- _Provided passage_:
>> START

In [None]:
import requests
import pandas as pd
from zipfile import ZipFile 
import io
import json

# Download the EPC Schema

The EPC schema is only included in .zip files, so we make an empty request to the API with a .zip format to extract the schema file and save it.

In [None]:
with open('epc_token.txt', 'r') as file:
    epc_token = file.read()

schema_headers = {
    'Accept': 'application/zip',
    'Authorization': f'Basic {epc_token}'
}

schema_params = {
    'size': 0,
}

url = 'https://epc.opendatacommunities.org/api/v1/domestic/search'

In [None]:
response = requests.get(url, headers=schema_headers, params=schema_params)
response.status_code

In [None]:
zip = ZipFile(io.BytesIO(response.content))
schema_path = zip.extract(member="schema.json", path="EPC")

In [None]:
with open (schema_path, 'r') as file:
    schema = json.load(file)

# The first API request

Make a small API request with json format

In [None]:
with open('epc_token.txt', 'r') as file:
    epc_token = file.read()

headers = {
    'Accept': 'application/json',
    'Authorization': f'Basic {epc_token}'
}

params = {
    'size': 100,
    'postcode': 'M1'
}

url = 'https://epc.opendatacommunities.org/api/v1/domestic/search'

In [None]:
response = requests.get(url, headers=headers, params=params)
response.status_code
data = response.json()

# Download all data using pagination

In [None]:
with open('epc_token.txt', 'r') as file:
    epc_token = file.read()

headers = {
    'Accept': 'application/json',
    'Authorization': f'Basic {epc_token}'
}

params = {
    'postcode': 'M1',
    'size': 5000
}

url = 'https://epc.opendatacommunities.org/api/v1/domestic/search'

In [None]:
response = requests.get(url, headers=headers, params=params)
response.status_code
data = response.json()
search_after = response.headers['X-Next-Search-After']

In [None]:
while search_after != None:
    params["search-after"] = search_after
    response = requests.get(url, headers=headers, params=params)
    page_data = response.json()
    data['rows'] = data['rows'] + page_data['rows']
    try:
        search_after = response.headers['X-Next-Search-After']
    except KeyError:
        search_after = None

# PART 2: Data Transformation

**Our question: for each type of property, for each tenure, what is the average increase in energy efficiency as a percentage of the current energy efficiency?**

## Converting the data

From the last article, we have our raw data in a dictionary called data . The column names are defined in a list at the index 'column-names' while the actual data is in a list at index 'rows' . We will use both of these lists to create a Pandas DataFrame epc_df 

In [None]:
epc_df = pd.DataFrame(columns=data['column-names'], data=data['rows'])

## Understanding the Data

DataFrames have lots of inbuilt attributes and methods to help you understand the data. 

*Note: when using a Jupyter notebook, you do not need to use `print` statements; the output of the last line of each cell is printed below the cell.*

### Understanding the data as a whole
* Identify what data is present
* Identify where the data we need is

In [None]:
# the shape of the DataFrame (no. rows, no. columns)
epc_df.shape

In [None]:
# the column names
epc_df.columns

In [None]:
# the first 15 rows of the data
epc_df.head(15)

>> END

- _Task list_:
1. Reproduce the part of the EPC notebook starting at "# PART 2: Data" and ending at "understand the data.".
2. Translate this sentence from the EPC notebook into Spanish: "DataFrames have lots of inbuilt attributes and methods to help you understand the data."

- _Dataset rows_:
>> START

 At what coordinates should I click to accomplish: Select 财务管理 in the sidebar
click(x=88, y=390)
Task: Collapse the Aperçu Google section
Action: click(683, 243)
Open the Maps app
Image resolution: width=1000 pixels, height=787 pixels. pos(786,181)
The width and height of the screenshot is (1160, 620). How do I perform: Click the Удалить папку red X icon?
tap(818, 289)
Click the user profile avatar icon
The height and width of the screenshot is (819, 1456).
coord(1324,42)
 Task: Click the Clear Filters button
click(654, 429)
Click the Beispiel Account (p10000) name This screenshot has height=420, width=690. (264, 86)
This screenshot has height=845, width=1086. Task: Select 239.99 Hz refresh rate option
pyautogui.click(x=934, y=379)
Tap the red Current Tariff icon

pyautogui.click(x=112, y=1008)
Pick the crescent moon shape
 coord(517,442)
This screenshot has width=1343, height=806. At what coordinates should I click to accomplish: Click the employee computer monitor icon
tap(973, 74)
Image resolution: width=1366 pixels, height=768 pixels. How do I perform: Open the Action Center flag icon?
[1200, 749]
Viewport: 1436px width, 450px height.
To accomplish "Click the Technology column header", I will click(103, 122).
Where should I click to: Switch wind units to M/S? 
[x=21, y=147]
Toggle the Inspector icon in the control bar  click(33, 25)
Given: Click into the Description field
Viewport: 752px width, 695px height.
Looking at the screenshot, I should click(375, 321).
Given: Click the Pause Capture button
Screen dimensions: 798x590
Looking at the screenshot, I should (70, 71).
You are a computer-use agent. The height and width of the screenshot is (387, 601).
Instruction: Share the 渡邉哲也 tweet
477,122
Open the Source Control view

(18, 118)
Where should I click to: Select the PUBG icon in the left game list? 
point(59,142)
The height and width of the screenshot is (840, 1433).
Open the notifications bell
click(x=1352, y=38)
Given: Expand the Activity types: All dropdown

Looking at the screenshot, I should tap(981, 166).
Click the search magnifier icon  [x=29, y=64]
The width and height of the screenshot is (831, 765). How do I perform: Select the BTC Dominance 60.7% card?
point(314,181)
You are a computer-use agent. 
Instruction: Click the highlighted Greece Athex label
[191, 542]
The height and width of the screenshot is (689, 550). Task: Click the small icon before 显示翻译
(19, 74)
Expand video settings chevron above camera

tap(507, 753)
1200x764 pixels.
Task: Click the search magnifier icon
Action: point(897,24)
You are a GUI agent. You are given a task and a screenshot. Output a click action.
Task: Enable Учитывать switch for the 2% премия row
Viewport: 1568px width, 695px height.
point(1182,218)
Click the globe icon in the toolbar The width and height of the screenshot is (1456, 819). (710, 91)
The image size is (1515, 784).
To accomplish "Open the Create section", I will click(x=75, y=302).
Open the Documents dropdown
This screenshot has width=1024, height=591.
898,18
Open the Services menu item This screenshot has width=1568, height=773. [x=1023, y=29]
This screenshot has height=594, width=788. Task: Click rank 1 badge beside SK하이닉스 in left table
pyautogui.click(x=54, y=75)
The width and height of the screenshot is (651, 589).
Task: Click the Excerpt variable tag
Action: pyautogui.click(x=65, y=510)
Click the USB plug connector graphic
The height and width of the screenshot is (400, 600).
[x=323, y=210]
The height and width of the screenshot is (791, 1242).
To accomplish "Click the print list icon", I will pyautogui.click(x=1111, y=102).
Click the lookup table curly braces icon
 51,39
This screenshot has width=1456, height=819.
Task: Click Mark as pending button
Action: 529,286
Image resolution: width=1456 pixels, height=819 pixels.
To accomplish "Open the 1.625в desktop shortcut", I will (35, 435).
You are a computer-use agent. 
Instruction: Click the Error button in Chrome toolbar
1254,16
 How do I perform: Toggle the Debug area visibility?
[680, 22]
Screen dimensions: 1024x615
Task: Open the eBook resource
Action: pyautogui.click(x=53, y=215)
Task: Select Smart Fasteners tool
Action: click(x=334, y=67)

>> END

- _Written answers_:
1.
# PART 2: Data Transformation

**Our question: for each type of property, for each tenure, what is the average increase in energy efficiency as a percentage of the current energy efficiency?**

## Converting the data

From the last article, we have our raw data in a dictionary called data . The column names are defined in a list at the index 'column-names' while the actual data is in a list at index 'rows' . We will use both of these lists to create a Pandas DataFrame epc_df 

In [None]:
epc_df = pd.DataFrame(columns=data['column-names'], data=data['rows'])

## Understanding the Data

DataFrames have lots of inbuilt attributes and methods to help you understand the data.

2. Los DataFrames tienen muchos atributos y métodos integrados que te ayudan a entender los datos.